In einer analogen Diskussion über die Lehrqualität an Schulen wurde zumindest AUCH über die Ausbildung der Lehrenden gesprochen - ein Punkt, der an den Hochschulen einfach ignoriert wird. Dabei halten alle an dem Mythos fest, die LehrBERECHTIGUNG sage etwas über die LehrBEFÄHIGUNG aus.
Vielmehr ist es doch so, dass die nachgewiesene Fähigkeit zur Forschung nichts über Didaktik, Aufbau von Prüfungen, nachprüfbare Bewerungskriterien oder Umgang mit zunehmend heterogenen Lerngruppen sagt. Schon Aufbereitung und sinnvolle Gliederung des Stoffs überfordert viele Lehrende. Kein Wunder, werden sie doch mit diesen Aufgaben weitestgehend allein gelassen, zudem in einem Umfeld, in dem man seine Unwissenheit und Schwächen nicht zugibt und die Hochschuldidaktik - schlecht ausgestattet und belächelt- nur sehr punktuell und meist ausschliesslich auf Nachfrage unterstützen kann. Learning by doing also, wenn es Lob nur für die Forschung gibt, die Lehre (der Lehrbeauftragten)absurd schlecht bezahlt wird und eine freiwillige " Investitition" in Lehrfähigkeit sich wahrschl nicht auszahlen wird.

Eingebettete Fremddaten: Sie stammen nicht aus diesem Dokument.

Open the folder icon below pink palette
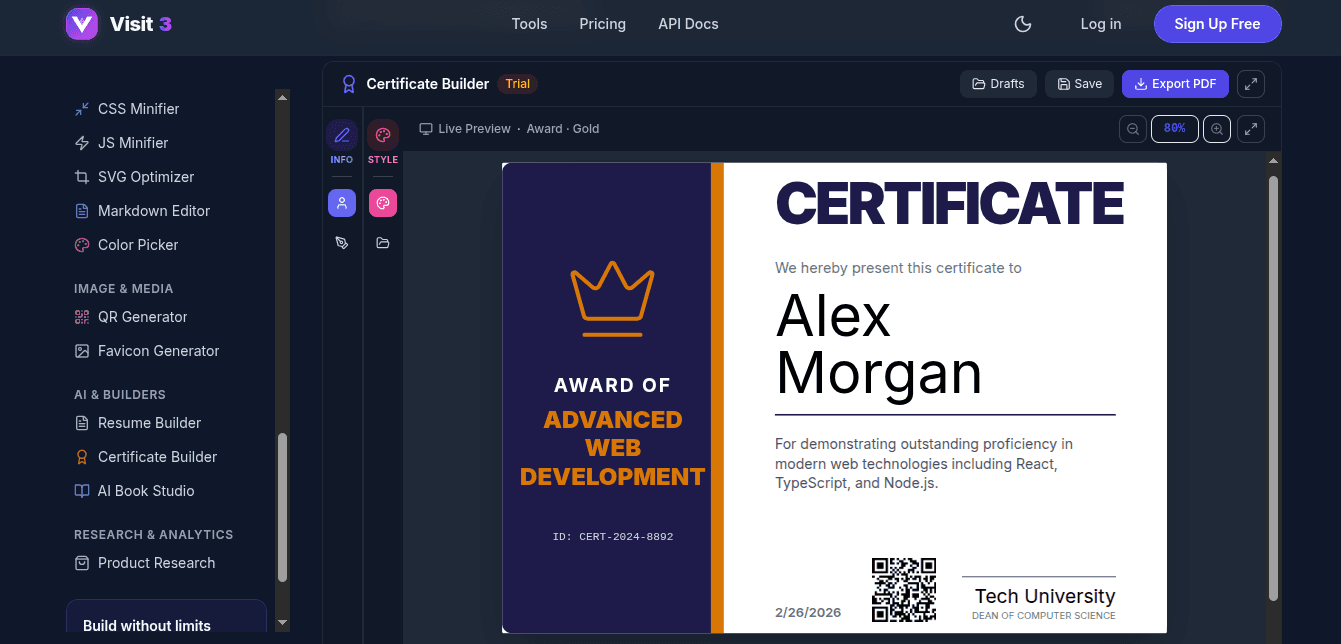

Hier, und in diesem Klima, müsste man ansetzen. Ein Verlässlicher Karriereweg für Hochschullehrende muss AUCH eine praktische Ausbildung in der Lehre beinhalten - so wie es im angelsächsischen Raum die Teaching Assisstants vormachen. Nicht nur als Technik- und Kopierhilfe, sondern in der Didaktik. Ein Referendariat. Verpflichtend. Uni- und Länderübergreifend. Ein Kulturwandel, der mit der nächsten Doktoranden-/Assisstentengeneration beginnen könnte.
Dann wirds auch was mit der Aufwertung der Lehre
Klaus Diepold (Mittwoch, 19 Juli 2017 10:26)

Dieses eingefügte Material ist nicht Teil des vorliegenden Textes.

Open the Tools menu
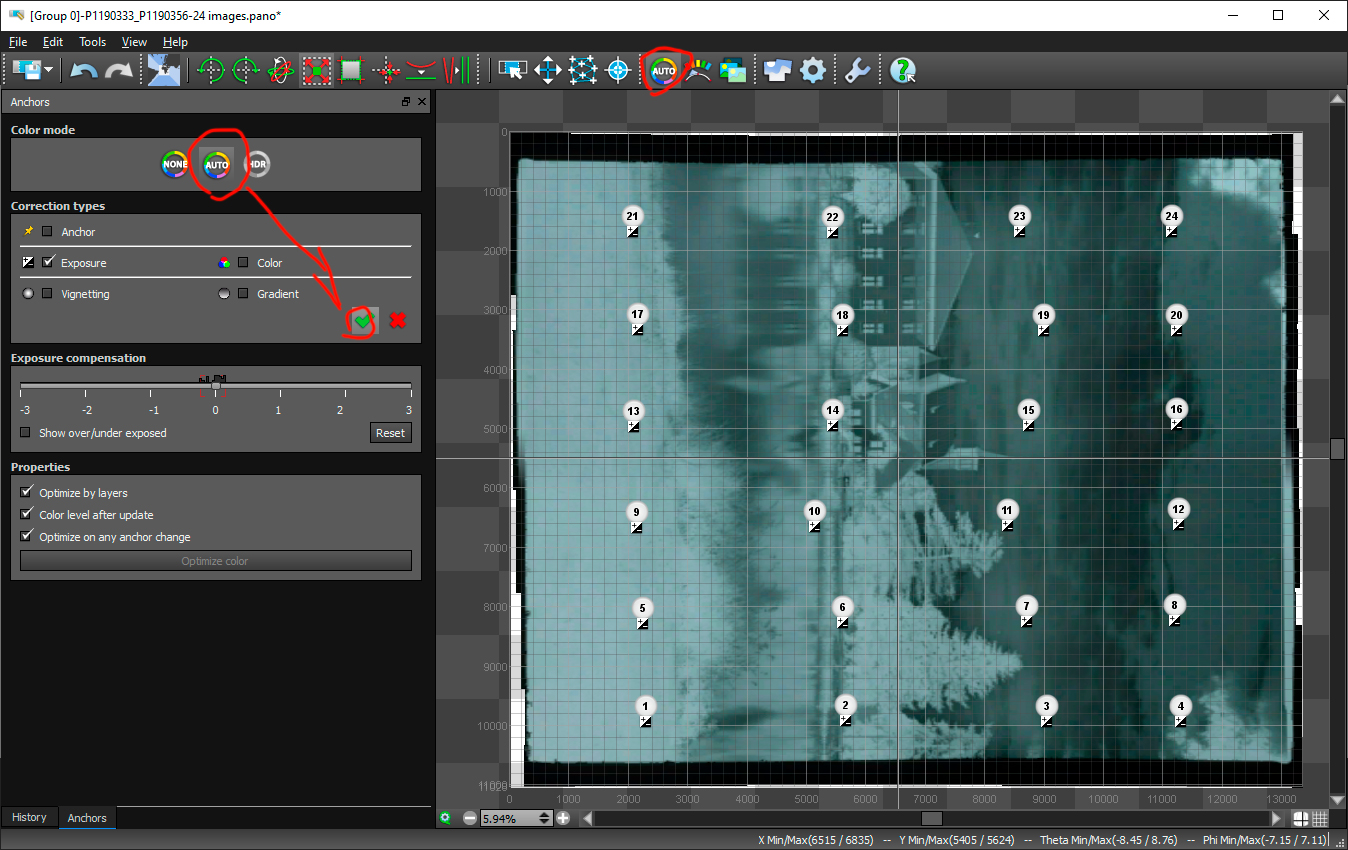 (92, 42)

Was hier mit dem Anspruch die Qualität zu adressieren dargestellt wird ist am Ende des Tages doch ein primär quantitativer Ansatz. Dabei wird die Entscheidung der Studierenden und der Studieninteressierten für Studienfächer und Studienorte als Indikator für die Lehrqualität herangezogen. Die mögliche Rückkopplung der studentischen Entscheidung auf die Lehrqualität kann ich nicht zwingend sehen. Vielleicht sollte man dazu untersuchen nach welchen Kriterien junge Menschen ihre Studienentscheidungen treffen. Solange hochqualitative Lehre weiterhin eine Privatangelegenheit von Überzeugungstätern bleibt und die Qualität der Lehre keinen signifikanten Einfluss auf die akademische Karrierechance hat bleiben Qualitätspakte weitgehend wirkungslos.